TASK ITEM
Every line of the records counts; transcribe each one exactly.

PROVIDED ENTRIES
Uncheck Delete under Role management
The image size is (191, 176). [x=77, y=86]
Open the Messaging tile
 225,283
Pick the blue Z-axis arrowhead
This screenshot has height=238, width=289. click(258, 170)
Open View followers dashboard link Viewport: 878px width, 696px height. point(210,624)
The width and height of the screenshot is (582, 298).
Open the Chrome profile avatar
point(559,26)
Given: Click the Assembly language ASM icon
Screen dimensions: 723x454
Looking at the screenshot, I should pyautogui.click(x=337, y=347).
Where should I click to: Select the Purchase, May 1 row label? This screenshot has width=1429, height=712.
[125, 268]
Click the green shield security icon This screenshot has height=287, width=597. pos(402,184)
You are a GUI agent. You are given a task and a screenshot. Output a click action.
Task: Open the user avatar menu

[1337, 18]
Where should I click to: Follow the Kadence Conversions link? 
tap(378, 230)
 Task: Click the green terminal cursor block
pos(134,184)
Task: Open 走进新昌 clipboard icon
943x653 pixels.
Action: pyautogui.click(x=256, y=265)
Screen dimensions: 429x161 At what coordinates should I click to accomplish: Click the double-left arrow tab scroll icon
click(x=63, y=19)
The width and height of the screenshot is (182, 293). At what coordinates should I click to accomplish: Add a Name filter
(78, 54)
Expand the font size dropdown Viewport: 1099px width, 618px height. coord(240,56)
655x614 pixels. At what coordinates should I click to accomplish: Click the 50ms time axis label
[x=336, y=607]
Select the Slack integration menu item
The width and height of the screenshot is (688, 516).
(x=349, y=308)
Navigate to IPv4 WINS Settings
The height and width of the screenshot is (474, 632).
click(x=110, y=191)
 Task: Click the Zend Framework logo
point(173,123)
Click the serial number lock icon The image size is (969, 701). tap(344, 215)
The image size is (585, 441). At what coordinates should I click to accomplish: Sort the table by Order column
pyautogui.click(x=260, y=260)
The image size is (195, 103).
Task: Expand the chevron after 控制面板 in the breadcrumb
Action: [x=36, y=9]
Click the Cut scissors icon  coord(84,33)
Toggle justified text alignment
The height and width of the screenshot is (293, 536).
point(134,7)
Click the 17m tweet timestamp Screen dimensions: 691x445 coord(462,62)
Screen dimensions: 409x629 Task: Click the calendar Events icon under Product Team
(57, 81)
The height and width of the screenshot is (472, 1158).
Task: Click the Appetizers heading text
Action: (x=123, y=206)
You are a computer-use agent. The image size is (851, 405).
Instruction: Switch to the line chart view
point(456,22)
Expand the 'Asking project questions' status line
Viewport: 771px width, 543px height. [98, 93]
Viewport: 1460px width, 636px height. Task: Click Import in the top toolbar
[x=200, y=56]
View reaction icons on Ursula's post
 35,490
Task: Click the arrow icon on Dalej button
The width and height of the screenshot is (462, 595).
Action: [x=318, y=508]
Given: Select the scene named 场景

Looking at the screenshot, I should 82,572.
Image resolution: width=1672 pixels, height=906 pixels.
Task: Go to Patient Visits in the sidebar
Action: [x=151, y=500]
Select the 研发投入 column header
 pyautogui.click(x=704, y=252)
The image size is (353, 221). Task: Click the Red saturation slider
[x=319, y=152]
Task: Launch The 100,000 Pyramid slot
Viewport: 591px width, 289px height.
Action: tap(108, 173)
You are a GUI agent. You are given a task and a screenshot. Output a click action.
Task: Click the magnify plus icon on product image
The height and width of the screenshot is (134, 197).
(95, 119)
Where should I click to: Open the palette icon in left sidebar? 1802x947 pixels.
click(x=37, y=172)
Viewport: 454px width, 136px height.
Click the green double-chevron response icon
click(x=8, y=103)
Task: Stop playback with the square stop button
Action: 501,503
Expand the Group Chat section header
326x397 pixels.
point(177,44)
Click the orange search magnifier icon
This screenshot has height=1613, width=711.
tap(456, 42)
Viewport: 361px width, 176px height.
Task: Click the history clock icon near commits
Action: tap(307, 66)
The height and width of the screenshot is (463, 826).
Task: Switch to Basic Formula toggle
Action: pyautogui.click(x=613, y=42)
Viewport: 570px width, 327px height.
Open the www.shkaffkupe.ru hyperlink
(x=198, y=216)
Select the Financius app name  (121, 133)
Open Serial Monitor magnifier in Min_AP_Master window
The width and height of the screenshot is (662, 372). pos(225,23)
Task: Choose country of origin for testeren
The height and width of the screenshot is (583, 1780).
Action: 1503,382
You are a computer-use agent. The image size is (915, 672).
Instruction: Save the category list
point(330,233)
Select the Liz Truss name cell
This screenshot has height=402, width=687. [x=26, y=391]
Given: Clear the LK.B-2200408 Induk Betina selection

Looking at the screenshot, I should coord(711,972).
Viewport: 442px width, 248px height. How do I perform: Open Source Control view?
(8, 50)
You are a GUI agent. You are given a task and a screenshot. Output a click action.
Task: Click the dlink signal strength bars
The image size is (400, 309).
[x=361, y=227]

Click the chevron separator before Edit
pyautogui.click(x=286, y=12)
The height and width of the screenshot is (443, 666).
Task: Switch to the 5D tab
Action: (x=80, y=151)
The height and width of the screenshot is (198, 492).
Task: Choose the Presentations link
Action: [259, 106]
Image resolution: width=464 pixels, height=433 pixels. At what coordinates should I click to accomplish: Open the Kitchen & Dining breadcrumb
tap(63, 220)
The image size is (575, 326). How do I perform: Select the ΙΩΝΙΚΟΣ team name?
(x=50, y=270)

COMPLETED TASK
Uncheck Delete under Role management
The image size is (191, 176). [x=77, y=86]
Open the Messaging tile
 225,283
Pick the blue Z-axis arrowhead
This screenshot has height=238, width=289. click(258, 170)
Open View followers dashboard link Viewport: 878px width, 696px height. point(210,624)
The width and height of the screenshot is (582, 298).
Open the Chrome profile avatar
point(559,26)
Given: Click the Assembly language ASM icon
Screen dimensions: 723x454
Looking at the screenshot, I should pyautogui.click(x=337, y=347).
Where should I click to: Select the Purchase, May 1 row label? This screenshot has width=1429, height=712.
[125, 268]
Click the green shield security icon This screenshot has height=287, width=597. pos(402,184)
You are a GUI agent. You are given a task and a screenshot. Output a click action.
Task: Open the user avatar menu

[1337, 18]
Where should I click to: Follow the Kadence Conversions link? 
tap(378, 230)
 Task: Click the green terminal cursor block
pos(134,184)
Task: Open 走进新昌 clipboard icon
943x653 pixels.
Action: pyautogui.click(x=256, y=265)
Screen dimensions: 429x161 At what coordinates should I click to accomplish: Click the double-left arrow tab scroll icon
click(x=63, y=19)
The width and height of the screenshot is (182, 293). At what coordinates should I click to accomplish: Add a Name filter
(78, 54)
Expand the font size dropdown Viewport: 1099px width, 618px height. coord(240,56)
655x614 pixels. At what coordinates should I click to accomplish: Click the 50ms time axis label
[x=336, y=607]
Select the Slack integration menu item
The width and height of the screenshot is (688, 516).
(x=349, y=308)
Navigate to IPv4 WINS Settings
The height and width of the screenshot is (474, 632).
click(x=110, y=191)
 Task: Click the Zend Framework logo
point(173,123)
Click the serial number lock icon The image size is (969, 701). tap(344, 215)
The image size is (585, 441). At what coordinates should I click to accomplish: Sort the table by Order column
pyautogui.click(x=260, y=260)
The image size is (195, 103).
Task: Expand the chevron after 控制面板 in the breadcrumb
Action: [x=36, y=9]
Click the Cut scissors icon  coord(84,33)
Toggle justified text alignment
The height and width of the screenshot is (293, 536).
point(134,7)
Click the 17m tweet timestamp Screen dimensions: 691x445 coord(462,62)
Screen dimensions: 409x629 Task: Click the calendar Events icon under Product Team
(57, 81)
The height and width of the screenshot is (472, 1158).
Task: Click the Appetizers heading text
Action: (x=123, y=206)
You are a computer-use agent. The image size is (851, 405).
Instruction: Switch to the line chart view
point(456,22)
Expand the 'Asking project questions' status line
Viewport: 771px width, 543px height. [98, 93]
Viewport: 1460px width, 636px height. Task: Click Import in the top toolbar
[x=200, y=56]
View reaction icons on Ursula's post
 35,490
Task: Click the arrow icon on Dalej button
The width and height of the screenshot is (462, 595).
Action: [x=318, y=508]
Given: Select the scene named 场景

Looking at the screenshot, I should 82,572.
Image resolution: width=1672 pixels, height=906 pixels.
Task: Go to Patient Visits in the sidebar
Action: [x=151, y=500]
Select the 研发投入 column header
 pyautogui.click(x=704, y=252)
The image size is (353, 221). Task: Click the Red saturation slider
[x=319, y=152]
Task: Launch The 100,000 Pyramid slot
Viewport: 591px width, 289px height.
Action: tap(108, 173)
You are a GUI agent. You are given a task and a screenshot. Output a click action.
Task: Click the magnify plus icon on product image
The height and width of the screenshot is (134, 197).
(95, 119)
Where should I click to: Open the palette icon in left sidebar? 1802x947 pixels.
click(x=37, y=172)
Viewport: 454px width, 136px height.
Click the green double-chevron response icon
click(x=8, y=103)
Task: Stop playback with the square stop button
Action: 501,503
Expand the Group Chat section header
326x397 pixels.
point(177,44)
Click the orange search magnifier icon
This screenshot has height=1613, width=711.
tap(456, 42)
Viewport: 361px width, 176px height.
Task: Click the history clock icon near commits
Action: tap(307, 66)
The height and width of the screenshot is (463, 826).
Task: Switch to Basic Formula toggle
Action: pyautogui.click(x=613, y=42)
Viewport: 570px width, 327px height.
Open the www.shkaffkupe.ru hyperlink
(x=198, y=216)
Select the Financius app name  (121, 133)
Open Serial Monitor magnifier in Min_AP_Master window
The width and height of the screenshot is (662, 372). pos(225,23)
Task: Choose country of origin for testeren
The height and width of the screenshot is (583, 1780).
Action: 1503,382
You are a computer-use agent. The image size is (915, 672).
Instruction: Save the category list
point(330,233)
Select the Liz Truss name cell
This screenshot has height=402, width=687. [x=26, y=391]
Given: Clear the LK.B-2200408 Induk Betina selection

Looking at the screenshot, I should coord(711,972).
Viewport: 442px width, 248px height. How do I perform: Open Source Control view?
(8, 50)
You are a GUI agent. You are given a task and a screenshot. Output a click action.
Task: Click the dlink signal strength bars
The image size is (400, 309).
[x=361, y=227]

Click the chevron separator before Edit
pyautogui.click(x=286, y=12)
The height and width of the screenshot is (443, 666).
Task: Switch to the 5D tab
Action: (x=80, y=151)
The height and width of the screenshot is (198, 492).
Task: Choose the Presentations link
Action: [259, 106]
Image resolution: width=464 pixels, height=433 pixels. At what coordinates should I click to accomplish: Open the Kitchen & Dining breadcrumb
tap(63, 220)
The image size is (575, 326). How do I perform: Select the ΙΩΝΙΚΟΣ team name?
(x=50, y=270)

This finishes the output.